OBJECTIVES: Publicly available information on the process and methods for health technology assessment (HTA) of medical technologies (MT) can be difficult to find. Our objective was to understand the process and methods for MT HTA used by the National Authority for Evaluation and Accreditation in Health (INEAS) in Tunisia.

METHODS: A review of publicly available information from the INEAS website was performed and supplemented by an online survey that was sent to and completed by INEAS. The survey requested information on the selection process, types of technologies evaluated, and types of evidence considered as part of the HTA process and timelines. Quantitative and qualitative data were obtained and collated in Excel.

RESULTS: Although the INEAS website provides brief information about process and methods used, it is not clear if and how MTs are considered.
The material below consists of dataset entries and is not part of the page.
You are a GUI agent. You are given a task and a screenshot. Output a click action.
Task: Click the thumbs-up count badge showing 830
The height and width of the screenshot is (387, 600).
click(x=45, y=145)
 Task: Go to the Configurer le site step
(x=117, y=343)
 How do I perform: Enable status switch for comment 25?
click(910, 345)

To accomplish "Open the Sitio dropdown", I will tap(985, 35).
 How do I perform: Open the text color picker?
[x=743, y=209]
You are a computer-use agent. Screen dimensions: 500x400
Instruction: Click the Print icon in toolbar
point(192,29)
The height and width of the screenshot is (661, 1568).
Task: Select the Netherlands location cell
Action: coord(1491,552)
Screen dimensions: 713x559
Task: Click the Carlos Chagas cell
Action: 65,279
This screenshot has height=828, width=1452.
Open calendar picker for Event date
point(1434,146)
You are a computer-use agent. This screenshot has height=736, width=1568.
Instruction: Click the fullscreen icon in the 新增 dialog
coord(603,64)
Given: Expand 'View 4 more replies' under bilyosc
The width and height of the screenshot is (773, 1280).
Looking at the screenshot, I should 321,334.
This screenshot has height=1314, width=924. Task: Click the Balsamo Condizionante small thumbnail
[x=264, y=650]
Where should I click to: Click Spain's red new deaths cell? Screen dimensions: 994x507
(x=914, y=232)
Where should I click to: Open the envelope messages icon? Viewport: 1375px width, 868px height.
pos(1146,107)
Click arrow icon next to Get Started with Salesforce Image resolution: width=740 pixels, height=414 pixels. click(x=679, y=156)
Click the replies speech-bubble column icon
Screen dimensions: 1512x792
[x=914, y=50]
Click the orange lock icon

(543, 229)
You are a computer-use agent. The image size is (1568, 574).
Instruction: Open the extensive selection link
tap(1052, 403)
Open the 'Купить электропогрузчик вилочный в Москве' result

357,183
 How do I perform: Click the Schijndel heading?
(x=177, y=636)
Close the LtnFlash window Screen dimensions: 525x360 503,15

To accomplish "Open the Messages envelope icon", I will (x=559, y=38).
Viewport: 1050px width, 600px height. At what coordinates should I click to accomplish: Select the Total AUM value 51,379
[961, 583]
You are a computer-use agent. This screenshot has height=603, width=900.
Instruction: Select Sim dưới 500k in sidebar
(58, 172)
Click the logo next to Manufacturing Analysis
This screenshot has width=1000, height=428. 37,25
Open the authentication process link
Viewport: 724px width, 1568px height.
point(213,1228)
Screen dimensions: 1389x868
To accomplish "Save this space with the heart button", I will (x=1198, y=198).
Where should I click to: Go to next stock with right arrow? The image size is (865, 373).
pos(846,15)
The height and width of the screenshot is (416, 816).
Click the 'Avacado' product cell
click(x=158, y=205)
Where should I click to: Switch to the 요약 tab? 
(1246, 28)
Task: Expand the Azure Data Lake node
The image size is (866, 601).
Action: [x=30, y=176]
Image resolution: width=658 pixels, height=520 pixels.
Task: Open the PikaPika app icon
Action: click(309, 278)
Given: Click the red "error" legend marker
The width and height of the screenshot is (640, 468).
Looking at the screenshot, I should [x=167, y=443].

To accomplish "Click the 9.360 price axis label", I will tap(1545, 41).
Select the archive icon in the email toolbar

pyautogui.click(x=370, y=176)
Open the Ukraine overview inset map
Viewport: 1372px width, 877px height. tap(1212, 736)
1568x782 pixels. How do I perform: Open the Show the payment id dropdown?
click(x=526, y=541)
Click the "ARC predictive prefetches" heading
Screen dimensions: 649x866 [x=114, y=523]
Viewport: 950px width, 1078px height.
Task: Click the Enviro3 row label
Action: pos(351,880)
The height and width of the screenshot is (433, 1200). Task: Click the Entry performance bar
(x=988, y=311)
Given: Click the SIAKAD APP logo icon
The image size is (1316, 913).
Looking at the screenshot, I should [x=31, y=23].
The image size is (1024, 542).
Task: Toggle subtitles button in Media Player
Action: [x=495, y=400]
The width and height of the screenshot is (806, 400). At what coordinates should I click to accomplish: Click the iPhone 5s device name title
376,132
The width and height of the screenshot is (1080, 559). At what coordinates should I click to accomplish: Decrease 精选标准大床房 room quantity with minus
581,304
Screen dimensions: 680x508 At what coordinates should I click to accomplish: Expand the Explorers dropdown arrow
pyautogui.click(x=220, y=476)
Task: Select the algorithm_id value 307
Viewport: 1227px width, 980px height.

The online survey revealed that INEAS can evaluate invasive and noninvasive devices, diagnostics, and digital technology such as apps or software. The selection process does not differ depending on technology type. The same external referral process is used. However, INEAS can use either a general HTA process (e.g., the same process used for assessing pharmaceuticals) or a dedicated HTA process specifically designed for assessing MTs. For the dedicated process, INEAS considers clinical and economic data as well as opinions from healthcare professionals and patients. Unpublished data are not considered. It usually takes INEAS 3 to 6 months to complete an HTA for MT.

CONCLUSIONS: A major challenge for MT companies is establishing whether a technology requires or is eligible for HTA in different markets. In Tunisia, information about this was not explicitly clear on the INEAS website. MT companies should be prepared to contact HTA agencies directly to obtain necessary information to inform market access strategies and HTA submission plans.